Board games, like any piece of popular culture, need not be separate from our identity as a people of faith.
We don’t need to torture scripture to “redeem” our favorite games or wring a biblical meaning out of every game’s basic theme. But we can approach games in a teachable spirit and ask God to show us something about himself in the gaming experience. We might be surprised by what he teaches us.
For one thing, board games can give us a glimpse of our roles in God’s kingdom. They can also show us what it looks like when God’s kingdom seems obscured or absent.
Board games also naturally facilitate fellowship and community. They are the very definition of in-person, communal activities. As a community group leader in my church, I facilitate a monthly game night, when folks come together to play strategy games like Ticket to Ride, Lords of Waterdeep, and Pandemic. It’s as much about being together as it is playing the game.
I’ve been writing about board games for some time at Think Christian. Here are five articles reflecting on the role games can play in our faith and fellowship, and how certain games show us a picture of God’s kingdom at work through his church.
There are a lot of cool board games out there, but a game is only as good as our ability to actually play it. A game that never makes it to the table—no matter how cool it is—does not fulfill its creative purpose. It offers no satisfaction, just discontent and frustration. Adding a game to a collection, therefore, becomes a spiritual act, one that ought to bear fruit for God’s kingdom.
Serving up a classic starship-and-crew story to delight the most ardent Star Trek fan, The Captain is Dead never fails to suck players helplessly (and perhaps haplessly) into the drama. Intellectually engrossing and emotionally immersive, this cooperative game is also spiritually instructive, calling to mind Paul’s commentary on spiritual gifts in 1 Corinthians 12.
We can approach games in a teachable spirit and ask God to show us something about himself in the gaming experience.
This variation of Ticket to Ride is not only fun; it also reconnected me spiritually to my roots. I remembered that I came from somewhere—and not just a place. God often uses the ordinary to highlight the extraordinary. It should not surprise me, then, that God would illustrate the immeasurable worth of those who bear his image through such a common lens as a board game.
Scythe is a gorgeous board game that imagines an alternate, post-Great War history with an important lesson for local churches. Scythe lets players pursue any number of different strategies to win. What has this got to do with the missional church? When churches try to offer a ministry for every worthy cause, they are somewhat like the Scythe player trying to do everything, but ending up accomplishing very little.
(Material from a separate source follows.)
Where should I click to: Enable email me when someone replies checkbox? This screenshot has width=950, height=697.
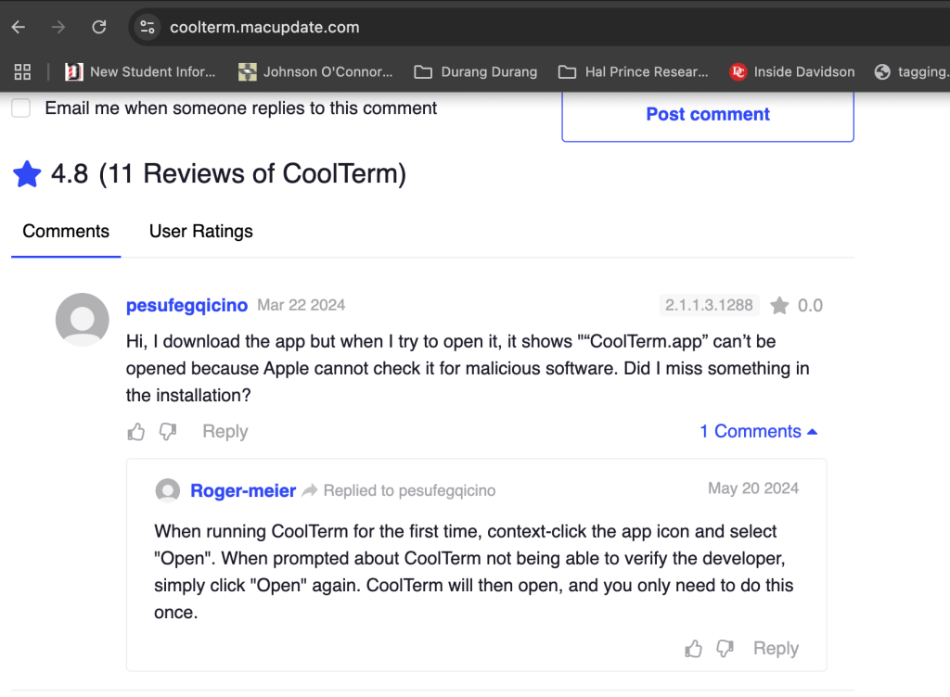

In this cooperative card game, each player is a French soldier during World War I. The Grizzled focuses on the emotional, psychological, and spiritual toll the massed assaults, artillery barrages, and poison gas exacted upon the individual soldier. The aim of the game is for the soldiers to support their most vulnerable comrades. As it emphasizes small kindnesses over military triumph, the game reminds us of our duty to share the love of Christ.